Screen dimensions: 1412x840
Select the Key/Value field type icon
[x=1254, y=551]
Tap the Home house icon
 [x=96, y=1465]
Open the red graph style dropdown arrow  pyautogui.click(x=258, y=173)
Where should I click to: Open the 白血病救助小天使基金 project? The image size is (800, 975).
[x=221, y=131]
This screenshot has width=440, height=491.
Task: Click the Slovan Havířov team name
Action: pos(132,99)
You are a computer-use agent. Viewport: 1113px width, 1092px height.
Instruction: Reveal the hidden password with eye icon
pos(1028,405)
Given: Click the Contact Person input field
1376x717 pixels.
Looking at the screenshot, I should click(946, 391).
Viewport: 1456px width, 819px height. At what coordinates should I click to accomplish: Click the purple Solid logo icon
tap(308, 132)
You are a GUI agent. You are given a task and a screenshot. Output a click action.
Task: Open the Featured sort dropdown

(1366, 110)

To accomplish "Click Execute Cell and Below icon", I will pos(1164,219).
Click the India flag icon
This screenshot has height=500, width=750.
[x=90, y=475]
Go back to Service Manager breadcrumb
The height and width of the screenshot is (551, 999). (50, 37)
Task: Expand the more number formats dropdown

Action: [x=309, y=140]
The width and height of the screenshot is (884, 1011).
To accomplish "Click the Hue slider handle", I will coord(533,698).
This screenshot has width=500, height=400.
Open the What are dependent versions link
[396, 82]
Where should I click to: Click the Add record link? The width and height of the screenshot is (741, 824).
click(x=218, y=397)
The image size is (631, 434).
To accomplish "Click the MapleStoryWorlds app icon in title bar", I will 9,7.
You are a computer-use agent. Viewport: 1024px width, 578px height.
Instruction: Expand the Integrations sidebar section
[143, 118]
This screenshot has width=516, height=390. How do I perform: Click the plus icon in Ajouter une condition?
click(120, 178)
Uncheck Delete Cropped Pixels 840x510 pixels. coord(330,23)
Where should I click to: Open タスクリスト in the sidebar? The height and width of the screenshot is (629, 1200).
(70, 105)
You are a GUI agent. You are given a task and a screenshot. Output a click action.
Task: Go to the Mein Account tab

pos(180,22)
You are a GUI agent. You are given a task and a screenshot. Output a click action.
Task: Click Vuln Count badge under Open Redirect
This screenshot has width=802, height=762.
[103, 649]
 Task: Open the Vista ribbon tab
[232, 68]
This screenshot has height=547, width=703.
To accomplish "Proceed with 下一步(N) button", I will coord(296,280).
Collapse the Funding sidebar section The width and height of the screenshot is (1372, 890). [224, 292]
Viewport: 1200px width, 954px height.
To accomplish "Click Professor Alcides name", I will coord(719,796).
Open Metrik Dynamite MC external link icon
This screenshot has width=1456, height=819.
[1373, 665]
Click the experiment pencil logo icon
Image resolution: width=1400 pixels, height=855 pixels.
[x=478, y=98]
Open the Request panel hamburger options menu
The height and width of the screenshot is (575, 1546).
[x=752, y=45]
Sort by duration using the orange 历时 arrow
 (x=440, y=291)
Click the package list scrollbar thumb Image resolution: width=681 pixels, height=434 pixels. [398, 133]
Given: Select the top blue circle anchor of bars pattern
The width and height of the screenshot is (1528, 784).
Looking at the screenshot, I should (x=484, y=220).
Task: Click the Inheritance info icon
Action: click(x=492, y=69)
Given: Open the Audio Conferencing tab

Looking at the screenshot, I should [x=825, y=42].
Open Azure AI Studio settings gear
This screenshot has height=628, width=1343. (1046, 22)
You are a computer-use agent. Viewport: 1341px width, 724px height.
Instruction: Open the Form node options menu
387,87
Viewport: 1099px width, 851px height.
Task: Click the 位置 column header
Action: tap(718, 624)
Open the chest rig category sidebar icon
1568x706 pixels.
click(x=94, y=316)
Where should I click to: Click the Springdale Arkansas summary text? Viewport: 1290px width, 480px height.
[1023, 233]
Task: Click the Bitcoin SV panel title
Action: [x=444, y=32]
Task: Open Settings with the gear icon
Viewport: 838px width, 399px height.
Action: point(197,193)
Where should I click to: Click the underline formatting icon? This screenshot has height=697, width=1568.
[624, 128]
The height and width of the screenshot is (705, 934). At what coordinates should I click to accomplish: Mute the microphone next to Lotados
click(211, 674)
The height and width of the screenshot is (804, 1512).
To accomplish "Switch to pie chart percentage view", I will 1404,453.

THE EXERCISE: Recast every line of the rows above as a Markdown table with the columns Number and Line, omitting blank lines and numbering the remaining lines consecutively.

THE OUTPUT:
| Number | Line |
|---|---|
| 1 | Screen dimensions: 1412x840 |
| 2 | Select the Key/Value field type icon |
| 3 | [x=1254, y=551] |
| 4 | Tap the Home house icon |
| 5 |  [x=96, y=1465] |
| 6 | Open the red graph style dropdown arrow  pyautogui.click(x=258, y=173) |
| 7 | Where should I click to: Open the 白血病救助小天使基金 project? The image size is (800, 975). |
| 8 | [x=221, y=131] |
| 9 | This screenshot has width=440, height=491. |
| 10 | Task: Click the Slovan Havířov team name |
| 11 | Action: pos(132,99) |
| 12 | You are a computer-use agent. Viewport: 1113px width, 1092px height. |
| 13 | Instruction: Reveal the hidden password with eye icon |
| 14 | pos(1028,405) |
| 15 | Given: Click the Contact Person input field |
| 16 | 1376x717 pixels. |
| 17 | Looking at the screenshot, I should click(946, 391). |
| 18 | Viewport: 1456px width, 819px height. At what coordinates should I click to accomplish: Click the purple Solid logo icon |
| 19 | tap(308, 132) |
| 20 | You are a GUI agent. You are given a task and a screenshot. Output a click action. |
| 21 | Task: Open the Featured sort dropdown |
| 22 | (1366, 110) |
| 23 | To accomplish "Click Execute Cell and Below icon", I will pos(1164,219). |
| 24 | Click the India flag icon |
| 25 | This screenshot has height=500, width=750. |
| 26 | [x=90, y=475] |
| 27 | Go back to Service Manager breadcrumb |
| 28 | The height and width of the screenshot is (551, 999). (50, 37) |
| 29 | Task: Expand the more number formats dropdown |
| 30 | Action: [x=309, y=140] |
| 31 | The width and height of the screenshot is (884, 1011). |
| 32 | To accomplish "Click the Hue slider handle", I will coord(533,698). |
| 33 | This screenshot has width=500, height=400. |
| 34 | Open the What are dependent versions link |
| 35 | [396, 82] |
| 36 | Where should I click to: Click the Add record link? The width and height of the screenshot is (741, 824). |
| 37 | click(x=218, y=397) |
| 38 | The image size is (631, 434). |
| 39 | To accomplish "Click the MapleStoryWorlds app icon in title bar", I will 9,7. |
| 40 | You are a computer-use agent. Viewport: 1024px width, 578px height. |
| 41 | Instruction: Expand the Integrations sidebar section |
| 42 | [143, 118] |
| 43 | This screenshot has width=516, height=390. How do I perform: Click the plus icon in Ajouter une condition? |
| 44 | click(120, 178) |
| 45 | Uncheck Delete Cropped Pixels 840x510 pixels. coord(330,23) |
| 46 | Where should I click to: Open タスクリスト in the sidebar? The height and width of the screenshot is (629, 1200). |
| 47 | (70, 105) |
| 48 | You are a GUI agent. You are given a task and a screenshot. Output a click action. |
| 49 | Task: Go to the Mein Account tab |
| 50 | pos(180,22) |
| 51 | You are a GUI agent. You are given a task and a screenshot. Output a click action. |
| 52 | Task: Click Vuln Count badge under Open Redirect |
| 53 | This screenshot has width=802, height=762. |
| 54 | [103, 649] |
| 55 |  Task: Open the Vista ribbon tab |
| 56 | [232, 68] |
| 57 | This screenshot has height=547, width=703. |
| 58 | To accomplish "Proceed with 下一步(N) button", I will coord(296,280). |
| 59 | Collapse the Funding sidebar section The width and height of the screenshot is (1372, 890). [224, 292] |
| 60 | Viewport: 1200px width, 954px height. |
| 61 | To accomplish "Click Professor Alcides name", I will coord(719,796). |
| 62 | Open Metrik Dynamite MC external link icon |
| 63 | This screenshot has width=1456, height=819. |
| 64 | [1373, 665] |
| 65 | Click the experiment pencil logo icon |
| 66 | Image resolution: width=1400 pixels, height=855 pixels. |
| 67 | [x=478, y=98] |
| 68 | Open the Request panel hamburger options menu |
| 69 | The height and width of the screenshot is (575, 1546). |
| 70 | [x=752, y=45] |
| 71 | Sort by duration using the orange 历时 arrow |
| 72 |  (x=440, y=291) |
| 73 | Click the package list scrollbar thumb Image resolution: width=681 pixels, height=434 pixels. [398, 133] |
| 74 | Given: Select the top blue circle anchor of bars pattern |
| 75 | The width and height of the screenshot is (1528, 784). |
| 76 | Looking at the screenshot, I should (x=484, y=220). |
| 77 | Task: Click the Inheritance info icon |
| 78 | Action: click(x=492, y=69) |
| 79 | Given: Open the Audio Conferencing tab |
| 80 | Looking at the screenshot, I should [x=825, y=42]. |
| 81 | Open Azure AI Studio settings gear |
| 82 | This screenshot has height=628, width=1343. (1046, 22) |
| 83 | You are a computer-use agent. Viewport: 1341px width, 724px height. |
| 84 | Instruction: Open the Form node options menu |
| 85 | 387,87 |
| 86 | Viewport: 1099px width, 851px height. |
| 87 | Task: Click the 位置 column header |
| 88 | Action: tap(718, 624) |
| 89 | Open the chest rig category sidebar icon |
| 90 | 1568x706 pixels. |
| 91 | click(x=94, y=316) |
| 92 | Where should I click to: Click the Springdale Arkansas summary text? Viewport: 1290px width, 480px height. |
| 93 | [1023, 233] |
| 94 | Task: Click the Bitcoin SV panel title |
| 95 | Action: [x=444, y=32] |
| 96 | Task: Open Settings with the gear icon |
| 97 | Viewport: 838px width, 399px height. |
| 98 | Action: point(197,193) |
| 99 | Where should I click to: Click the underline formatting icon? This screenshot has height=697, width=1568. |
| 100 | [624, 128] |
| 101 | The height and width of the screenshot is (705, 934). At what coordinates should I click to accomplish: Mute the microphone next to Lotados |
| 102 | click(211, 674) |
| 103 | The height and width of the screenshot is (804, 1512). |
| 104 | To accomplish "Switch to pie chart percentage view", I will 1404,453. |